Developing this source of truth was a long endeavor. Over a six-month period, our Data Science team rolled out our business intelligence tool, Looker, to our analysts. Part of that process involved implementing the various ways that analysts can slice, dice, and aggregate data. Some dimensions are simple, straightforward, and unambiguous (e.g., group by ZIP code), while others involve domain and business-specific logic (e.g., when one person purchases a gift card and another person redeems it, which of those is considered the customer?). We brought different teams together and facilitated discussions for them to thrash out those definitions and get alignment. The output of those discussions was the canonical definitions of all the metrics and terms used in the company.
Once we had this information, we asked ourselves the following: How do we document this information so that it has good search functionality and user experience? How can everyone access the content? How can we keep it up to date?
We considered the following options, none of which worked for us:
- Wiki: We have a wiki, but there is a large set of content that exists already, and the search functionality is awful; the Data Book would simply get buried.
- Looker: At the time, Looker didn’t provide a mechanism to document dimensions and measures, although they now provide a mechanism to show plain-text-only definitions on mouseover. It makes sense to tie the documentation to the code in one place, but we wanted company-wide visibility to these definitions—not just Looker user access.
- GitHub: We considered markdown documents in GitHub. These could be versioned but offered few other benefits over a wiki. Again, it doesn’t provide easy access to all employees; those GitHub pages would have to be public, which we certainly don’t want—otherwise, everyone at Warby Parker would need an account, which is more friction and another password to forget.
The solution: GitBook
In the end, we opted for GitBook. GitBook is a node library that processes pages written in markdown and builds them into an interactive website. It has its own web server, or you can use your own (we use nginx). In addition, a tool called calibre can convert the content into PDF, .MOBI, or EPUB files. This flexibility makes it easy to consume the Data Book on desktops or mobile devices or to print it as single file.
It met all our needs:
- GitBook provides a beautiful interface. You can page through the content more like a book.
It has great search functionality. As you type individual characters of a word, the set of pages narrows down. For instance, by the time you’ve typed “coo” in the search box, you are shown just the few pages that mention “cookies.”
- Under the hood is markdown and HTML (we use HTML for tables, as it provides us more control). That gives us freedom to style and shape the content as we wish.
- It is open source, so we can self-host. That means we can provide this as an internal website so that everyone at Warby Parker can access it.
The PDF output gives us the option to auto-generate a copy of the content and provide this as part of any new analyst’s welcome pack.
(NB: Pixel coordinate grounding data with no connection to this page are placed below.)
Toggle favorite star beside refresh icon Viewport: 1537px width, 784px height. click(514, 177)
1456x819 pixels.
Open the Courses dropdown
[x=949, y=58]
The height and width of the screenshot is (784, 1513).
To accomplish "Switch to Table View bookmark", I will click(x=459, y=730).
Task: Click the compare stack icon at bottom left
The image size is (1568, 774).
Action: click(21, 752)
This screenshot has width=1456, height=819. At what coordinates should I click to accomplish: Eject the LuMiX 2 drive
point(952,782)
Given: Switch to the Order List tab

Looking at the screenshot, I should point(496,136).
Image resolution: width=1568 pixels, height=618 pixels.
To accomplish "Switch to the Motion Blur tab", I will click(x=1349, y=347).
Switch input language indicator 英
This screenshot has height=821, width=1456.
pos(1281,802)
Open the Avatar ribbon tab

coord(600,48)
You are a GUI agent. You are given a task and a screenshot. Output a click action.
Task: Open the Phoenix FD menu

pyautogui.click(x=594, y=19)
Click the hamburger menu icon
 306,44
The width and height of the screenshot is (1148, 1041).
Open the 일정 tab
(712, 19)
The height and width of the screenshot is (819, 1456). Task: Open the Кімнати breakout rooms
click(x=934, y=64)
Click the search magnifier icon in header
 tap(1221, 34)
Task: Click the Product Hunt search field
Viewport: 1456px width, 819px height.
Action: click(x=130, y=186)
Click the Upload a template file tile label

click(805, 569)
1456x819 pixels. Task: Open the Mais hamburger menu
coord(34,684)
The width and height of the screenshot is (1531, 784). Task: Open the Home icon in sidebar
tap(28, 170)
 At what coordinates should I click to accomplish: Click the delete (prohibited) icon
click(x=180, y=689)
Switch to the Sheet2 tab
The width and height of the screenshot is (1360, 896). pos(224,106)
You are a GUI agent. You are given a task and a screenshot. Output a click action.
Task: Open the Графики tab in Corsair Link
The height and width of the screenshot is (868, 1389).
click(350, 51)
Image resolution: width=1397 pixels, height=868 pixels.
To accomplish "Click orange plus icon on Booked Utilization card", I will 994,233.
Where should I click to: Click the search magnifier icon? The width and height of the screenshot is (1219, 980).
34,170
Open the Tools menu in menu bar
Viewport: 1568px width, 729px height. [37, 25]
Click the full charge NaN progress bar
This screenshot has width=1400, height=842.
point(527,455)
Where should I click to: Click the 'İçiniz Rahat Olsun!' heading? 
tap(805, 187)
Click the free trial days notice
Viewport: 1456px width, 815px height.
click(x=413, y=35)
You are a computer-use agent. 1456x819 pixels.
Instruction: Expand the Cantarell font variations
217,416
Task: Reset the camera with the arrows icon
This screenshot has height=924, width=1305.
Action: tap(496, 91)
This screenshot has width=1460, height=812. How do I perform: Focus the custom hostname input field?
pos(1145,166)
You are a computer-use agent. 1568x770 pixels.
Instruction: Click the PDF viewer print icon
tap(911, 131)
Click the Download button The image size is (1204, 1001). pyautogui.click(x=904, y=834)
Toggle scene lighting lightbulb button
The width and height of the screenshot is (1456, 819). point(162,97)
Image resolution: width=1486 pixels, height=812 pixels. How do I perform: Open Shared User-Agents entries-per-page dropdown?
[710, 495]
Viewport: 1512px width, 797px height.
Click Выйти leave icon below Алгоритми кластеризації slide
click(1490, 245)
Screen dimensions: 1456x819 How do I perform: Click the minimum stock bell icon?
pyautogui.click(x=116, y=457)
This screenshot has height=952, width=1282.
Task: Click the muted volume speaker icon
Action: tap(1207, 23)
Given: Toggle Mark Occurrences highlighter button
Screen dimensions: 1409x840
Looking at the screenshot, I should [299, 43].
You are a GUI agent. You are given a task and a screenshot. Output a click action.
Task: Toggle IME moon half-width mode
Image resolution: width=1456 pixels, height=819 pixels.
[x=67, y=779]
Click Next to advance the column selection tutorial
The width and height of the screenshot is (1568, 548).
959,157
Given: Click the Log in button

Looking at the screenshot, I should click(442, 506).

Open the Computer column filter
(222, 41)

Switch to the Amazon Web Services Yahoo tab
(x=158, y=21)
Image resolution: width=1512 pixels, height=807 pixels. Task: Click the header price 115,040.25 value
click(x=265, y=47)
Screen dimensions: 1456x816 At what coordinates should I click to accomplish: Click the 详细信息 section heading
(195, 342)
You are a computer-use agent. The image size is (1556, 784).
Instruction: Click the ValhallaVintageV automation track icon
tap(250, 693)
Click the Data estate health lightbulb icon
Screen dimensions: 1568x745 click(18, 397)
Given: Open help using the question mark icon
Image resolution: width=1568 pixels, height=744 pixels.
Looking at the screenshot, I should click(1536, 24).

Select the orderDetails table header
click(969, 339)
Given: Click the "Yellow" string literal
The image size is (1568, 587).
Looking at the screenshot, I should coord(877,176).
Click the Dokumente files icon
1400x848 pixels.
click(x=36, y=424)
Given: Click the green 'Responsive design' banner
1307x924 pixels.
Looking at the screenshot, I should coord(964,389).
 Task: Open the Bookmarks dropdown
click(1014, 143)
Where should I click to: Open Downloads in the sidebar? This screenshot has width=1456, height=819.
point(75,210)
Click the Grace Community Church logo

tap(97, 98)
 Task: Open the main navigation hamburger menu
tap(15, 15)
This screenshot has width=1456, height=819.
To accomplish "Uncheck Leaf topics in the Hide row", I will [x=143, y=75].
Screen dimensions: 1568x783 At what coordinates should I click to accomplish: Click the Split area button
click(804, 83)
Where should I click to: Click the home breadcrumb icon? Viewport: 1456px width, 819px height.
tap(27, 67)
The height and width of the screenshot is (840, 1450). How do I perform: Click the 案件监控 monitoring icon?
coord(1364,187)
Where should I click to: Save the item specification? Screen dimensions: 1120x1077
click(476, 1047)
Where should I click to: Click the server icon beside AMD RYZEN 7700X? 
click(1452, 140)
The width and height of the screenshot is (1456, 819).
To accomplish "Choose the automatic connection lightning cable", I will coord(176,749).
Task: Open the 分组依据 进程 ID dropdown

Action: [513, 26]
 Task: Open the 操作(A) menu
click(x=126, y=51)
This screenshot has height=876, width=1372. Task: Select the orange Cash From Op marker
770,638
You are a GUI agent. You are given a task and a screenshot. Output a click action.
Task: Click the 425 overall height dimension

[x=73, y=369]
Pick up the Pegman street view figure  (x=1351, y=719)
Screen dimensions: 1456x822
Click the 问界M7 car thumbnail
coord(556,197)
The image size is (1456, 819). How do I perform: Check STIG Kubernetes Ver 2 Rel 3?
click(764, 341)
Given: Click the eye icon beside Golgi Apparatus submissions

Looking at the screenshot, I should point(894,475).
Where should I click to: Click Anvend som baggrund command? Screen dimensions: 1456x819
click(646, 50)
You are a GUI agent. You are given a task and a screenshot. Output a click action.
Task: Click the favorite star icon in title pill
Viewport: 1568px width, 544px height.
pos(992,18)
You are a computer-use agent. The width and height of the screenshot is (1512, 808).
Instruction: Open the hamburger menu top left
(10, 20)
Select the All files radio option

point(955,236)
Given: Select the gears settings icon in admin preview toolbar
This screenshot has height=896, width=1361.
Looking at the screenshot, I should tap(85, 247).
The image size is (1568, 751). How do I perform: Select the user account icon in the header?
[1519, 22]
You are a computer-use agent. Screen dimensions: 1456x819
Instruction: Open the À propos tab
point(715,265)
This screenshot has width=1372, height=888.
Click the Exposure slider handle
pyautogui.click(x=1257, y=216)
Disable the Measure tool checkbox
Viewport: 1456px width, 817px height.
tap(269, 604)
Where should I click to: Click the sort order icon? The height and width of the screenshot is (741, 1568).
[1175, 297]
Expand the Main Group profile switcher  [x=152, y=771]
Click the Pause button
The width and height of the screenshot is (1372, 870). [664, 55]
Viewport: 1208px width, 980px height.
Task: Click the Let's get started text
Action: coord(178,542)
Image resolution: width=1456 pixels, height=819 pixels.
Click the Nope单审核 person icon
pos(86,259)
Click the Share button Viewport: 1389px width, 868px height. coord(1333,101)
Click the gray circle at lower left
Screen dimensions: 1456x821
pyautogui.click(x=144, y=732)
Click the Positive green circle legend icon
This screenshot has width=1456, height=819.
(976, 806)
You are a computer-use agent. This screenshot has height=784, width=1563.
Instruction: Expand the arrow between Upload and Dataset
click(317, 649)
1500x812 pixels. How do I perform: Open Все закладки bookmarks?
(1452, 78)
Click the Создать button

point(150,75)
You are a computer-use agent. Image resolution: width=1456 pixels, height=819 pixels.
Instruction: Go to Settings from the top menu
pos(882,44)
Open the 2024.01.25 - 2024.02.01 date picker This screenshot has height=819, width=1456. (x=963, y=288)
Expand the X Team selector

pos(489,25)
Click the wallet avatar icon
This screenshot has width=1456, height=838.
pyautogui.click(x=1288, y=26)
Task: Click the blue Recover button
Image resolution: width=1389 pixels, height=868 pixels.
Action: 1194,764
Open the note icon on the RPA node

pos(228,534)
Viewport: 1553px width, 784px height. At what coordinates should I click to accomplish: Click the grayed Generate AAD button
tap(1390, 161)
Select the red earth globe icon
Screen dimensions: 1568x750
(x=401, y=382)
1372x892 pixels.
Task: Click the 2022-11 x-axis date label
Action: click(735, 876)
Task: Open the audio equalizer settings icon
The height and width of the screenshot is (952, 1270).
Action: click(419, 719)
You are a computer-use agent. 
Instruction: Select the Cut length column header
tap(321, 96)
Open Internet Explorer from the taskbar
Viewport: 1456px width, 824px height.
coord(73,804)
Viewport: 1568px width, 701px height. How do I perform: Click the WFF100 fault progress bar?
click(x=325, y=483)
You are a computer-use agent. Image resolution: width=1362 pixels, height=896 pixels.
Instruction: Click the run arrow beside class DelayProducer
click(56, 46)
With the help of two in-house TechOps employees (one of whom you can see sporting Warby Parker frames in a previous post), we created a Docker container and ansible script to run the GitBook command to convert the markdown and HTML content to GitBook HTML website content. As part of that script, we also run the calibre command to output the same content as a PDF. We copy both HTML and PDF output to a S3 bucket. With nginx serving up the content, that serverless arrangement is cheaper and works perfectly for this low-traffic site.
We also created a Bamboo plan that monitors the git repo where we version the content. After any content change, the plan runs, then reruns the ansible script and updates the site and PDF. That way, our content and code are as up to date as possible.
We love our data book. It allows the whole company to draw from the same source of truth, know that we have a common unambiguous vocabulary, and know that different analyses are comparing apples to apples. The content has expanded to document all our data sources, all our privacy and data use policies, and we will be adding data-related training material. It is now the reference for all things data at Warby Parker. Anyone can access it, and it gets a lot of use. We often hear, “I was going to email you about this metric, but I used the Data Book and found my answer.” Thanks GitBook!